How were these models flawed? One thought is that they used the wrong time horizon.
One way they did this, Mr. Berman said, was to make sure the computer models looked at several years of trading history instead of just the last few months. The most important models calculate a measure known as Value at Risk — the amount of money you might lose in the worst plausible situation. They try to figure out what that worst case is by looking at how volatile markets have been in the past.
But since the markets were placid for several years (as mortgage bankers busily lent money to anyone with a pulse), the computers were slow to say that risk had increased as defaults started to rise.

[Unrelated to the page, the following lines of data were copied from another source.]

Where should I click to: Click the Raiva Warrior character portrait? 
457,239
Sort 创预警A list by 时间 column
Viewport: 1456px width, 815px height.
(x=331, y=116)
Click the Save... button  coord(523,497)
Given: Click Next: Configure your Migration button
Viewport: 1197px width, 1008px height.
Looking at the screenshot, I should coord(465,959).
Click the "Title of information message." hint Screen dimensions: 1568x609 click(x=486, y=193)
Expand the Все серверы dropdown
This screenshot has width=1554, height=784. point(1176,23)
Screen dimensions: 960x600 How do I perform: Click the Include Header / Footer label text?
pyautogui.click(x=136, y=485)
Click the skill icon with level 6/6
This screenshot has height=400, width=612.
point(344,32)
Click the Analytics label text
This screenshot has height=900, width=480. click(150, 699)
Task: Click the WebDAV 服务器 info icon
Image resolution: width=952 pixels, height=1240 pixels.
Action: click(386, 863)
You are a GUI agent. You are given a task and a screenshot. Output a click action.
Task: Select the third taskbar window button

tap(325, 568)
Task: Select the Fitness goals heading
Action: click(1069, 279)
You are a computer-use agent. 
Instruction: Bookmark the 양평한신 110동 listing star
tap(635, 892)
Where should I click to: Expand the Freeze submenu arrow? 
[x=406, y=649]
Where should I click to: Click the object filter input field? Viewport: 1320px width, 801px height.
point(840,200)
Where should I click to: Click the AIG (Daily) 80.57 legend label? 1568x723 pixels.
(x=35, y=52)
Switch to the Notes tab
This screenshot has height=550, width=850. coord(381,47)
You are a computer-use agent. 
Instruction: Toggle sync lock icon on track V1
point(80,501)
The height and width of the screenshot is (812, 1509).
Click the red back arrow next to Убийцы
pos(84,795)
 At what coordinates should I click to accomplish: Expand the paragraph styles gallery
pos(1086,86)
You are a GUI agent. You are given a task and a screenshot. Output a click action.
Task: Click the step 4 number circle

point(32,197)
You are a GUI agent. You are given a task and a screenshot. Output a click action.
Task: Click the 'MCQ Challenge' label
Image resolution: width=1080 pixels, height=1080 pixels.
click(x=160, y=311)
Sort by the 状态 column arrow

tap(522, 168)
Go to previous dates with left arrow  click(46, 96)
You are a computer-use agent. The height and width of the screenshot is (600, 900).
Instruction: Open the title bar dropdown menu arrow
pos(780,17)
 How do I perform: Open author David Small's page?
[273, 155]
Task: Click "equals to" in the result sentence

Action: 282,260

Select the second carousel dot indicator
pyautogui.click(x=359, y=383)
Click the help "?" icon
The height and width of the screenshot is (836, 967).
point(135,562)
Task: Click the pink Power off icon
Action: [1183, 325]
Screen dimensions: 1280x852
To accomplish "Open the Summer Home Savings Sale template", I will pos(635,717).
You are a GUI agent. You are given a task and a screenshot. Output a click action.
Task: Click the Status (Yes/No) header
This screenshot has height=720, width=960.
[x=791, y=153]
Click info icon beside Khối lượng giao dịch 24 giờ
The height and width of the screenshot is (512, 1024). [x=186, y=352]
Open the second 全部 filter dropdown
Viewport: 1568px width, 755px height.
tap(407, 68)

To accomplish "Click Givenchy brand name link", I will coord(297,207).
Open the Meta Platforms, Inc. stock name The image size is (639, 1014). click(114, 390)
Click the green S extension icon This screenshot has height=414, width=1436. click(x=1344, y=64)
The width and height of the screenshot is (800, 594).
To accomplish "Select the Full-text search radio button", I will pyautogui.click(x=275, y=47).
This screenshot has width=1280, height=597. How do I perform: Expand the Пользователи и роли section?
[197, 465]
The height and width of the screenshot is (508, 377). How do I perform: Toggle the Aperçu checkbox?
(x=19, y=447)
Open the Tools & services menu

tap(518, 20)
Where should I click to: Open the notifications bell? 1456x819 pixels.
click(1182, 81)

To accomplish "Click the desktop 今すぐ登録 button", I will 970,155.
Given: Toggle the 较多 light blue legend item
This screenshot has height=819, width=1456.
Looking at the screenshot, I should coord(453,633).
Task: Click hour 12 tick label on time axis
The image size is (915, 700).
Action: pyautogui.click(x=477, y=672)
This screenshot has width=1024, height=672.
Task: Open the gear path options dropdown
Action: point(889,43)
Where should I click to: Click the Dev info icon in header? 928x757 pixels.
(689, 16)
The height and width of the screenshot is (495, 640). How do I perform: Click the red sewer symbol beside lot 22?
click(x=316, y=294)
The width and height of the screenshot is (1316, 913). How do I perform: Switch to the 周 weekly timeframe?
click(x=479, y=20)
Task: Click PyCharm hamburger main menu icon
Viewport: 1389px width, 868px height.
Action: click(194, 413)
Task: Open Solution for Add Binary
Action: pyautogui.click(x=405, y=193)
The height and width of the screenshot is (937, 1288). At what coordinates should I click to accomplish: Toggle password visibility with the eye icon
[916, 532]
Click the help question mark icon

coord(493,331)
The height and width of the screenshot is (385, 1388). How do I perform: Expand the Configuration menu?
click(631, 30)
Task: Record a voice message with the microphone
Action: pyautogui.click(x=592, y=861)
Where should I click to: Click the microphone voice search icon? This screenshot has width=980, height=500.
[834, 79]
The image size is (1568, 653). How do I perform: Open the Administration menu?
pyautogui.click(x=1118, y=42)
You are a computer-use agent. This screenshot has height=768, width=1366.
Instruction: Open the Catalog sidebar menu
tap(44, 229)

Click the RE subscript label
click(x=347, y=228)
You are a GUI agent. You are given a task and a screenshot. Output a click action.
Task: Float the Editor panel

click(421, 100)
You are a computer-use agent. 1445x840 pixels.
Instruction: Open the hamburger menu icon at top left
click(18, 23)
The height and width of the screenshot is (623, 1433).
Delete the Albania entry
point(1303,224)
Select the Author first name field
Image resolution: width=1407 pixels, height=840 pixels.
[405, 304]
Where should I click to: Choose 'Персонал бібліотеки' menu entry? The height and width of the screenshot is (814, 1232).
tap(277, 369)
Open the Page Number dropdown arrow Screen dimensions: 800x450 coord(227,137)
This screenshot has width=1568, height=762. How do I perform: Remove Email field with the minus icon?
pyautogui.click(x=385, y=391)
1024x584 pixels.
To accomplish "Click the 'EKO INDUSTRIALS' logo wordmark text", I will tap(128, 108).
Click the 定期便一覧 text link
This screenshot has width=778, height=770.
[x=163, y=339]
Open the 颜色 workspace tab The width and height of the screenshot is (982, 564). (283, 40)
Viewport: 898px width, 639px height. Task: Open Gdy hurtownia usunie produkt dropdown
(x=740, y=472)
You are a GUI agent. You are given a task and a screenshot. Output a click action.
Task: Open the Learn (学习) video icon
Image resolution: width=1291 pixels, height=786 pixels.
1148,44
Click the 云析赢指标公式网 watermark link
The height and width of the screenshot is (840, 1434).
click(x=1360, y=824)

It was like a weather forecaster in Houston last weekend talking about the onset of Hurricane Ike by giving the average wind speed for the previous month.
Another problem is that many new investments are far more complex than in the past.
"New products, by definition, carry more risk,” [Ms. Rahl] said. The models should penalize investments that are complex, hard to understand and infrequently traded, she said. They didn’t.
Submitted by Steve Simon
Questions
1. This is just one of many examples of someone being pressured to produce results that skew the numbers in favor of a pre-ordained conclusion. What other examples are there?
2. What protections need to be put into place to encourage the use of more accurate models?